There's more to the Arbat than a tacky tourist trap - with something for everyone, from Irish bars for St. Patrick's Day to bakeries, house-museums and monuments around the pedestrian-friendly street.

Follow the signs to "Arbat" from Arbatskaya metro, to emerge opposite the extraordinary House of Friendship. Turn left along the little row of cafes, under the underpass and over the crossing towards the Praga restaurant. This Moscow landmark is over 100 years old. The symbolist poets Alexander Blok and Andrei Bely had a series of dramatic meetings here in the 1900s where they quarreled over Bely's affection for Blok's wife, finally patching up their differences over an all-night dinner in 1908. A meal there today is unlikely to produce such happy results, but just round the corner to the left of the restaurant, the Praga bakery is worth visiting. Their Boston cream pie is particularly fine.

Artists, souvenir stands and old-fashioned streetlamps set the tone for the Arbat in 2010. It's a lively oasis from Moscow's relentless traffic.
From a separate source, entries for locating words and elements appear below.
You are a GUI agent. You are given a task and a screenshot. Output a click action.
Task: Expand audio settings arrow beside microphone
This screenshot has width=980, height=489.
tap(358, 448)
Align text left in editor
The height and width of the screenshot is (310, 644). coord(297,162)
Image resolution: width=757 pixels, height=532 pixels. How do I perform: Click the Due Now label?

The origin of the name is uncertain, but may derive from an Arabic word for "suburb". The street has seen medieval traders and carriage makers, destruction by fires, gentrification by 19th century poets and merchants and house-to-house fighting in 1917. It was pedestrianised in 1986 on the initiative of Boris Yeltsin.

Take the first right, past the ridiculously over-themed Genetsvale Restaurant, for a contrasting view of Novy (new) Arbat. The Zhiguli bar on the corner offers dirt-cheap food and Zhiguli beer in an authentic 60s stolovaya ("canteen") setting, with a view of the Church of Simeon Stylites.
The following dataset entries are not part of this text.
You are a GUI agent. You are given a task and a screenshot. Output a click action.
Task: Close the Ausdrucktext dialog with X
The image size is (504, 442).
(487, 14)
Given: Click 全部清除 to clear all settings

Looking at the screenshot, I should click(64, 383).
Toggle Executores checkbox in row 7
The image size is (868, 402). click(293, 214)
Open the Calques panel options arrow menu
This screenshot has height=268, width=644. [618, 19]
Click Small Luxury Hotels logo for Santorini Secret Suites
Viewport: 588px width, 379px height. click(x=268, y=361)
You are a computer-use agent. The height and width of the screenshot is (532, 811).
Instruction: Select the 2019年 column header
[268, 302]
The 18th century Count, Nikolai Sheremetev, married the serf opera singer, Praskovya, in this church. Turn left under the shadow of the brutalist tower blocks, passing the Shamrock bar on the upper floor of the shopping arcade. There are several Patrick's-day tipples here, including Harp, Guinness and Jamesons. The shop in the basement of this arcade is still known as the "Irish Supermarket" after the original owners from Ireland. Turn left again immediately after Shokoladnitsa down some steep steps and along Serebryany Pereulok ("silver lane") back onto Stary Arbat.
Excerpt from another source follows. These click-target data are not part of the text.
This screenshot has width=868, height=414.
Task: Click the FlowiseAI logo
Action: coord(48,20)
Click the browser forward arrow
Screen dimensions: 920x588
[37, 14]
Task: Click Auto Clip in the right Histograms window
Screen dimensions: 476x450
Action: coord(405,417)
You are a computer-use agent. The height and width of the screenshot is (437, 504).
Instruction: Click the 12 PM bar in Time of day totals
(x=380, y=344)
Looking left, you can see a tram that sells bliny and a blue trolleybus bar; near the remains of the Wall of Peace is a section of painted bricks dating from the détente era. The trolleybus, a tribute to one of bard-poet Bulat Okudzhava's best-loved songs, promises concerts every evening, but couldn't deliver any drinks when we dropped in. If you're thirsty, you'll find Doolin house a few steps to your right. This basement Irish bar comes complete with an authentic pub smell. Straight ahead on Starokonyushenny Pereulok ("old stables lane"), you can see a nineteenth century izba, a carved wooden house, where the actor Alexander Porokhovshikov lived. On the next corner of the Arbat, the knights and art nouveau details on the Samotsvety souvenir shop reflect the taste of the merchant who built it.

The Vakhtangov Theatre opposite, with the gold statue of princess Turandot outside, took a direct hit from a German bomber in 1941. The right turn immediately after the theatre leads to the house-museum of avant-garde composer Alexander Scriabin. It is an atmospheric place even if you have no interest in his work (open Weds-Sun, noon-4 pm). You can see the experimental light keyboard with which he tried to produce synaesthetic colour music. Number 30 was once the home of the painter Sergei Ivanov, who died 100 years ago this year. Later the short story writer, Yury Kazakov, grew up here before the house became Moscow's first pet shop.

The next right turn leads to the beautiful Saviour Transfiguration church, the Spasa Preobrazhenia na Peskakh, whose name ("on the sands") recalls the sandy site of the first wooden church on this spot, burnt down by a votive candle in 1493. If you want to get an idea of what the area looked like in the 19th century, check out Vasily Polenov's idyllic painting in the Tretyakov gallery. "A Moscow Courtyard" shows this whitewashed tent-roofed church standing in a grassy field where children play. The neo-classical Spaso House beyond it has been the US ambassadors' residence since 1933. The nonchalant Bulat Okudzhava memorial outside Mu Mu embodies the spirit of the street.

Okudzhava's famous ballad to the street, "Arbat, my Arbat" is engraved on the back of the bronze archway. The house at number 51 is where Anatoly Rybakov, author of "Children of the Arbat" grew up. The blue house just beyond it was home to Pushkin and his wife, immediately after they got married in 1831.

Pushkin is the big name, but it's actually more fun to visit Andrei Bely's house next door (open 10am-6pm, Weds-Sun). The lesser-known poet was a friend of Rudolph Steiner, the founder of anthroposophy, and the walls are decorated with Bely's new-age life charts, elegantly mapped out in coloured pencil.

The next right turn takes you Smolenskaya metro station. A weekend market near the station sells beautiful apple cakes decorated with leaves and lattices of sweet pastry.